Femtoliter Precision Meets Microsecond Accuracy

The FluidFM BOT system was designed and engineered by the Swiss company Cytosurge. As base of the system Cytosurge decided to use Olympus IX83 Imaging platform reknown for its precision and stability.  The Cytosurge FluidFM BOT brings together the best of both worlds, uniting Cytosurge’s innovative microfluidics- and force microscopy-based solution for nano-injection, nano-extraction, cell isolation and nano-printing with Olympus long standing expertise in multi-dimensional live cell imaging.

Femtoliter Precision Meets Microsecond Accuracy

Cell Manipulation Technology

Cell Manipulation Technology
Cytosurge’s patented hollow probe FluidFM technology unites the best features of microfluidics and force microscopy by introducing closed microscopic channels into force sensitive probes.
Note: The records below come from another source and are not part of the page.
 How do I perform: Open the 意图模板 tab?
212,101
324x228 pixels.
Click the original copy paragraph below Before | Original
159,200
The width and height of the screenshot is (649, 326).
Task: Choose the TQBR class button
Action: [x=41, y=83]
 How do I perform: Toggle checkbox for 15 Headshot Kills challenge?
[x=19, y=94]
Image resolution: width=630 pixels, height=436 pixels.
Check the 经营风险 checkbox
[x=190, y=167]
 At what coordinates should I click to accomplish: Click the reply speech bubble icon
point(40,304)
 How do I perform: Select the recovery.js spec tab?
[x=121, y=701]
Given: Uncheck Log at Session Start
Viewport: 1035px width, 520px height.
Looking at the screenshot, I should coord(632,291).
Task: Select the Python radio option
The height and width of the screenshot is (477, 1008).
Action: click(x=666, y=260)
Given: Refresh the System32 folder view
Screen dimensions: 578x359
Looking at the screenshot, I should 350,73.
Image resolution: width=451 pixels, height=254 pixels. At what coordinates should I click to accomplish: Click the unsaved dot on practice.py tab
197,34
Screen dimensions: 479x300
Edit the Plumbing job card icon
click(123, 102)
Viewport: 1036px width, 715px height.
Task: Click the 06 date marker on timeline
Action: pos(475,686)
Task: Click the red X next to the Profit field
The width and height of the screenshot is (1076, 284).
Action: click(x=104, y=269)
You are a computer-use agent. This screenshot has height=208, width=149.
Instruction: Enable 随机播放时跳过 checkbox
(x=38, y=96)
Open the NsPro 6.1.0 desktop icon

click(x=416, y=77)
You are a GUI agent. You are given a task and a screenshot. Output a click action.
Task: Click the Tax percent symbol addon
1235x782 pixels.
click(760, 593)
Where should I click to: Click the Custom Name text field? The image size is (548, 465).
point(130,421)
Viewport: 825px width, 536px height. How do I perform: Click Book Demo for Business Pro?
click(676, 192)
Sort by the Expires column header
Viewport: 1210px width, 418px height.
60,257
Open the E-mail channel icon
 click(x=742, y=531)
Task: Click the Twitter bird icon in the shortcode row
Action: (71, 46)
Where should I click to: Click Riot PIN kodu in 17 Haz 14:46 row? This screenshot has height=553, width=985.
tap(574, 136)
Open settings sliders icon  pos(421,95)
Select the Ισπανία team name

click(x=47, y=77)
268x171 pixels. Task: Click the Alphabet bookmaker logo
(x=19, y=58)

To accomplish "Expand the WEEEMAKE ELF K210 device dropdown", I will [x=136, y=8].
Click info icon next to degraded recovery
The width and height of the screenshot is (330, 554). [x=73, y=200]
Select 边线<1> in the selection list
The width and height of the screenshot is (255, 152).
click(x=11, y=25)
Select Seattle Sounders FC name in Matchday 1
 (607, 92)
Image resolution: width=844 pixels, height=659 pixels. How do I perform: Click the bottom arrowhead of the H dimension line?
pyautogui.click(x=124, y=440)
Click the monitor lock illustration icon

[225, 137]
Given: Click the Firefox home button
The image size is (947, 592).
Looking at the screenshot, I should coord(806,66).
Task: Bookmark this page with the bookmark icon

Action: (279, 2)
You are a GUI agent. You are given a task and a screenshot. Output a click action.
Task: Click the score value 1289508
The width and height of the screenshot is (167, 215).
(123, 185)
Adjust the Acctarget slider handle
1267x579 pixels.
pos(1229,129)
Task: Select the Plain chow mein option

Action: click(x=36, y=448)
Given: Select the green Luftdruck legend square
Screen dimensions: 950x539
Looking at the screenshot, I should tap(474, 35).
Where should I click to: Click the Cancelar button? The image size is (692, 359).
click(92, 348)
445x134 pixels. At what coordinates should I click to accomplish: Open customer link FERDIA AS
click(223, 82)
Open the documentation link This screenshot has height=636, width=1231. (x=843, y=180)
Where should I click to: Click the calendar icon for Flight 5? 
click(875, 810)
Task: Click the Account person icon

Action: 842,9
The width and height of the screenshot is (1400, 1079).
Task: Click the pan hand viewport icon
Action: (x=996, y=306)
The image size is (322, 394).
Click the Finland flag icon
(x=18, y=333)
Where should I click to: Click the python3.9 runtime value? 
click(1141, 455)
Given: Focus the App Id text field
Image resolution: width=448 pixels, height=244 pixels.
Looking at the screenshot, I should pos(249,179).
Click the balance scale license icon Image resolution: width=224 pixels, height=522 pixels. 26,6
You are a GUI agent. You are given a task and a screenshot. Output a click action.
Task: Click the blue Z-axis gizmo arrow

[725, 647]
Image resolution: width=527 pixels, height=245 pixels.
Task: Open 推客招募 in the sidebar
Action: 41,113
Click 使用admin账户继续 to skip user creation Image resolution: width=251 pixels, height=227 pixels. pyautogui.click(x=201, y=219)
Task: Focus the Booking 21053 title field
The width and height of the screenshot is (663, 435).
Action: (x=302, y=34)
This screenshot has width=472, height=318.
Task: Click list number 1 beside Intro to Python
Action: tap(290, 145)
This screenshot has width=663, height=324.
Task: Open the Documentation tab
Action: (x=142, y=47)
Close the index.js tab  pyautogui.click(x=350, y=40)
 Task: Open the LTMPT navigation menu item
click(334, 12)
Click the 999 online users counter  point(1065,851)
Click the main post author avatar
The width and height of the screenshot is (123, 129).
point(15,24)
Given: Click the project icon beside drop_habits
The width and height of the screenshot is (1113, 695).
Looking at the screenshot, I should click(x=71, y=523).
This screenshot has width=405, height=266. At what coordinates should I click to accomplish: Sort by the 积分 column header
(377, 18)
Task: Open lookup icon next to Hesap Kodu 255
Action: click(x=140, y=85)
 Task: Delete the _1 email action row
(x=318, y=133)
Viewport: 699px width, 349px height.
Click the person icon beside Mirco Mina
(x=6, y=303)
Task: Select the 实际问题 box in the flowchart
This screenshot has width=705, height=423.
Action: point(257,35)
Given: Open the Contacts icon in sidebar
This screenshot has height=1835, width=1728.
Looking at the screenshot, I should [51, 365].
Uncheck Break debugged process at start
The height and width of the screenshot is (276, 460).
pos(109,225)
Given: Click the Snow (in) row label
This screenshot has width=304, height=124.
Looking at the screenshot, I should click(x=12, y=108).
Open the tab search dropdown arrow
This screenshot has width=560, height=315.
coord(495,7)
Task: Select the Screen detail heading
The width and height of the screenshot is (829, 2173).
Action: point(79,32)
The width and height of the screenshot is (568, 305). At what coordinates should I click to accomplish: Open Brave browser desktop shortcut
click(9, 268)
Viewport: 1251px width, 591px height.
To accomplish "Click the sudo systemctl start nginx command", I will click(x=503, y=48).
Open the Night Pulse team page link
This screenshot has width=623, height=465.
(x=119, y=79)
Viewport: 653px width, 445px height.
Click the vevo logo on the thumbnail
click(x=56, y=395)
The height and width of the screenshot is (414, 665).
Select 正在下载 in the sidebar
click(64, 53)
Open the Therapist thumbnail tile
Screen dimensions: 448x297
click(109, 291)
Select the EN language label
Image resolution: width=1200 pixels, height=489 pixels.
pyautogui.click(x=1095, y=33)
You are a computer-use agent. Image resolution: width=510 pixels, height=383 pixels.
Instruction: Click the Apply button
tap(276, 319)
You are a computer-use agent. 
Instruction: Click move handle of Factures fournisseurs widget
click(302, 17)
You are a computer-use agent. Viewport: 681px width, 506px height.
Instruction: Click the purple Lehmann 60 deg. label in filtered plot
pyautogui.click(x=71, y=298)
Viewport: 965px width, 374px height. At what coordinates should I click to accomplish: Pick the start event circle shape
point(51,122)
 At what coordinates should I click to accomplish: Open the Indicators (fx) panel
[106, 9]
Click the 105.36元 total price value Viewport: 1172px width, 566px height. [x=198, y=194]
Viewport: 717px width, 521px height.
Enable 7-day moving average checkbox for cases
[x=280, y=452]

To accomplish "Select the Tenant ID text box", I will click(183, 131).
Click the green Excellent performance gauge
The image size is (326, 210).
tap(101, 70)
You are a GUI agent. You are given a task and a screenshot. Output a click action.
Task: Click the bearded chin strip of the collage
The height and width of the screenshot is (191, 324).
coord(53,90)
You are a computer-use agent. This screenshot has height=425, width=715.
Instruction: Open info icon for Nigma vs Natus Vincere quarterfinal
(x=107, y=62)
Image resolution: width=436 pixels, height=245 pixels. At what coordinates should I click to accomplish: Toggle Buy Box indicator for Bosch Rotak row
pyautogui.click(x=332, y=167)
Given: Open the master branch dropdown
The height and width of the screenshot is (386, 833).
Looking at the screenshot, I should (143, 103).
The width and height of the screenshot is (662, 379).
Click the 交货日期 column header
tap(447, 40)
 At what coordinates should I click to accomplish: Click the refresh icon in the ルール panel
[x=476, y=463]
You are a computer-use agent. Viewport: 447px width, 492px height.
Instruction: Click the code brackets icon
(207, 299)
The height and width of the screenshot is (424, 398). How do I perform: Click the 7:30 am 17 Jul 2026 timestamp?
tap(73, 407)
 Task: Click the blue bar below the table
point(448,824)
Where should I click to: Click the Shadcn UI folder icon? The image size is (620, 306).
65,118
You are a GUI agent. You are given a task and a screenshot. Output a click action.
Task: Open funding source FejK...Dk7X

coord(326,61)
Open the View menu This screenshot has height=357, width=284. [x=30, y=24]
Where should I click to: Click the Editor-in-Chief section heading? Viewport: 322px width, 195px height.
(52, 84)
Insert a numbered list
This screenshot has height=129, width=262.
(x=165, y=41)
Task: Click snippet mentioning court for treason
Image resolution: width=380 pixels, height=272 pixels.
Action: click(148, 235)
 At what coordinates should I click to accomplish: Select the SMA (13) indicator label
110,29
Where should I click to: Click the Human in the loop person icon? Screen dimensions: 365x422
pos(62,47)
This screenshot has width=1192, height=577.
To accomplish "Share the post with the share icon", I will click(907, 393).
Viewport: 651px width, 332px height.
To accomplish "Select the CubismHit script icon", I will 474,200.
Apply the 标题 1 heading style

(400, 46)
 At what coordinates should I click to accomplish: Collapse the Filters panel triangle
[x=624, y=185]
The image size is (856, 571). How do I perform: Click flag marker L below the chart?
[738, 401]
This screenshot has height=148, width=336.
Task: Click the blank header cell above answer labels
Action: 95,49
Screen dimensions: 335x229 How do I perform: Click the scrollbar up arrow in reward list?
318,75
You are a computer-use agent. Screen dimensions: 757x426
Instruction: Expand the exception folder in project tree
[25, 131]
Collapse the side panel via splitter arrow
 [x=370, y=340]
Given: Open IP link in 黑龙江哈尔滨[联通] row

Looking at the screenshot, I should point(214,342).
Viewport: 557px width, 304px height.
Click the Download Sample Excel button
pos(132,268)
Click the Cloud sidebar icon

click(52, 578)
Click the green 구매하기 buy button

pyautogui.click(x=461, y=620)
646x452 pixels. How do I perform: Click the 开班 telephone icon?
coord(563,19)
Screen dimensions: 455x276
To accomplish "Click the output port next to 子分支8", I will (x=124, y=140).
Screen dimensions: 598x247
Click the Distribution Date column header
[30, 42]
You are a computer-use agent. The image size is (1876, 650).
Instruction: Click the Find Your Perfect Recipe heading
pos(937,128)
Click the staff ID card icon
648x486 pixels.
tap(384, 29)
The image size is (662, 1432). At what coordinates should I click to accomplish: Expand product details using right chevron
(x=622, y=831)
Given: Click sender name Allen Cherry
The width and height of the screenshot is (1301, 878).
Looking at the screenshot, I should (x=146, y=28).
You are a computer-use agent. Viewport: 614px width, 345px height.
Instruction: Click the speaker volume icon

This unique combination enables the handling of liquid volumes at the femtoliter scale, as well as force-controlled manipulations of microscopic objects. FluidFM technology elevates the application scope of traditional glass micropipettes to new levels.

The World‘s Smallest Syringe

Thanks to the microfluidic channel inside the Cytosurge FluidFM probes, soluble molecules can be dispensed or extracted through a sub-micrometer aperture at the tip (Guillaume-Gentil et al. 2014). At the same time, the sensitive force feedback system allows the precise and gentle manipulation of cells in a controlled fashion. It also provides a reliable distinction between gentle contact with cell membranes and perforation.

The World‘s Smallest Syringe

Nano-Extraction

Nano-Extraction
Using the FluidFM nanosyringe, perform gentle biopsies on selected cells. The approach is similar to FluidFM nano-injection but uses negative pressure to extract the cell content. Depending on your interest, target either the nucleus or the cytoplasm of the selected cells. The precise dimensions of the nanosyringe allow you to quantify precisely the volume of the biopsy. The image shows the nano-extraction of 1110 fL from a GFP-Hela cell cytoplasm. The procedure preserves the cellular context and is non-destructive and therefore makes it possible to perform cell biopsies from the same single cell over different time points.

Nano-Injection

With the Cytosurge FluidFM BOT system you can perform nano-injection with a vast variety of materials of your choice selectively into either cytoplasms or nuclei of adherent cells. This is achieved in a cell-context preserving, non-destructive (cell viability ~ 95%), measurable (fl volumes) and fast (inject 100+ cells/hour) manner. Other potential applications of the FluidFM BOT are nano-extraction and cell isolation. Together with FluidFM nano-injection, these applications make the FluidFM BOT an unrivalled tool in many key research areas.

Cell Isolation

Adherent cells can easily be isolated using the Cytosurge FluidFM micropipette. Selectively shower the cell of interest with trypsin or any other dissociation reagent. Then, apply a gentle negative pressure to harvest the cell with the micropipette. You can then move to another well to isolate the cell by approaching the surface and applying a positive pressure through the microfluidic channel of the micropipette.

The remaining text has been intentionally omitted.